Young writers should engage their eldersMusaemura Zimunya

Beaven Tapureta Bookshelf
Sometime last year, one of the most cited and celebrated Zimbabwean writers, Professor Musaemura Zimunya shared in a writers’ WhatsApp group a photo of himself enjoying fishing in a river somewhere in his countryside. Bookshelf, like other writers in the group, fell in love with the photo.

Prof Zimunya, by sharing this moment in his old age, somehow showed he is a friend of the fish and now exploring a different world away from the hullabaloo of the city, almost like Ernest Hemmingway’s the old man in “The Old Man and The Sea” (1952).

A great fisherman, Prof Zimunya currently holds a post-retirement job at a local university but goes out fishing for days with friends in Kariba.

Bookshelf really had wanted to hear more from Prof Zimunya about his hobbies or if he has any work in progress and much more, now that he is old. Only that the communication was disrupted by forces beyond control.

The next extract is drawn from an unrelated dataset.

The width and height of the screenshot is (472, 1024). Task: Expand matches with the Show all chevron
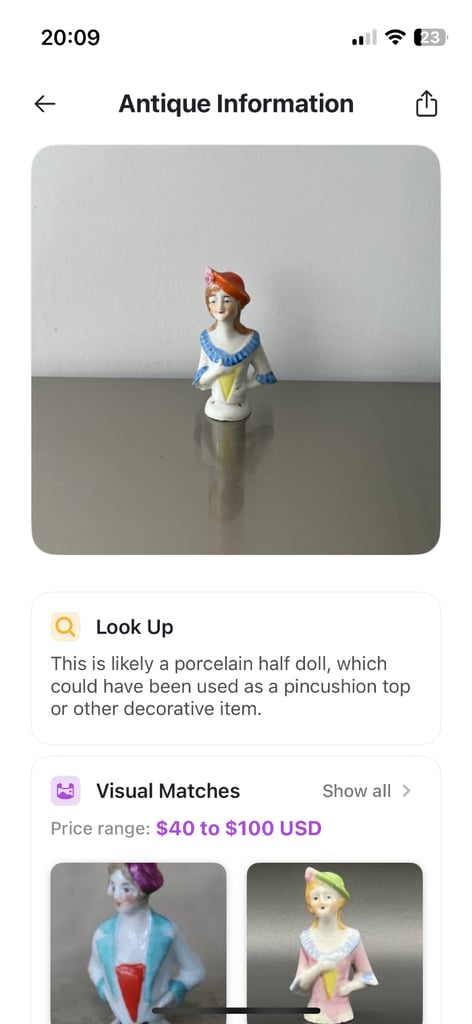[406, 791]
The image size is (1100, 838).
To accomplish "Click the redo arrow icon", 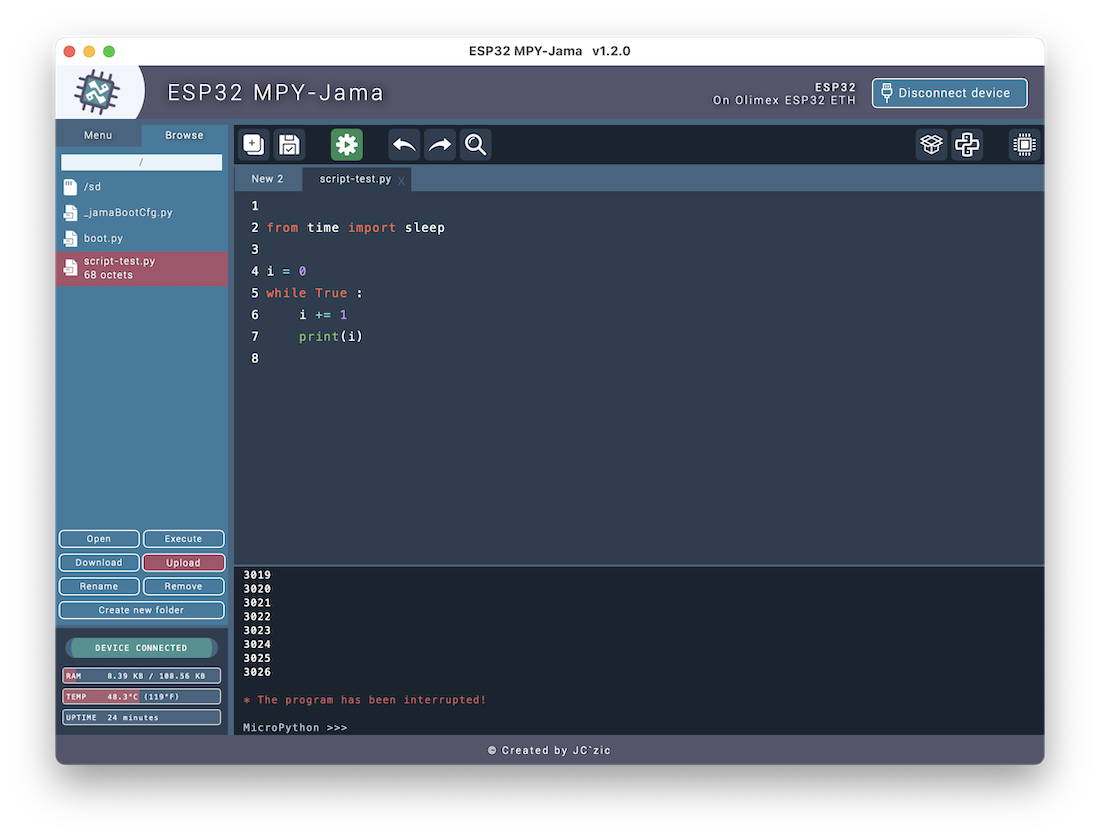I will pyautogui.click(x=440, y=145).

Writers in their old age take to different sports or hobbies but interesting it would be to hear them talk about their memories, experiences and more importantly about what they are doing in their old age now. It is deeply inspirational to “sit around a fire” and hear Prof Zimunya describe for the young writers, for instance, a fight involving him and one of his brothers or sisters in their childhood! Or hear his laughter echoing loud as he talks about one of his ‘rebel’ grandchild! Simple things like these leave interesting and unusual writerly inspiration.

Prof Zimunya has always been credited for mentoring writers in their early stages of developing like Albert Nyathi who is now a celebrated poet, Robert Muponde, and former education minister Lazarus Dokora.

In fact, soon after independence, with M Kadhani, he assisted in identifying new writing talent and co-edited the 1981 poetry anthology “And Now The Poets Speak” (Mambo Press) which was inspired by the armed struggle for Zimbabwe. How are the young writers of today making use of seasoned writers like Prof Zimunya?

When Chenjerai Hove died in July 2015, one of the worries were that Zimbabwe was and is gradually losing the literary elite which emerged in the turbulent times of the struggle for independence to trail-blaze a new writing consciousness which today has grown unmistakably broader.

At the funeral parlour in Harare where Hove’s friends and relatives had gathered to pay their last respects, Professor Musaemura Bonas Zimunya, who belongs to this group, told Bookshelf then, that, “Nhamo inemi vanyori vechidiki (the challenge is with you budding writers) when the elders depart”.

Prof Zimunya, who had a successful career in the academia and literary field, is part of this generation which he was referring to.

His words echo today. Put simply, the 69-year-old academic, poet and essayist, invoked the question Bookshelf had been constantly asking: is the country or are young writers making enough use of our living gallant writers?

When the elders depart we lose so much if we do not make use of their rich fund of knowledge and experience in the literary sector. The elderly writers such as Dr TK Tsodzo and others are retreating to their rural homes or to ‘somewhere in this country’ or world, and retiring into silence only to become visible at annual writers’ gatherings like the ZIBF and writers’ workshops.

Yet, not so much “use” has been made of them. Not a single writing competition is named after one of them. Not a school. Not a building. What’s more, imagine walking down a street named after Prof Zimunya or Dr TK Tsodzo while they are still alive!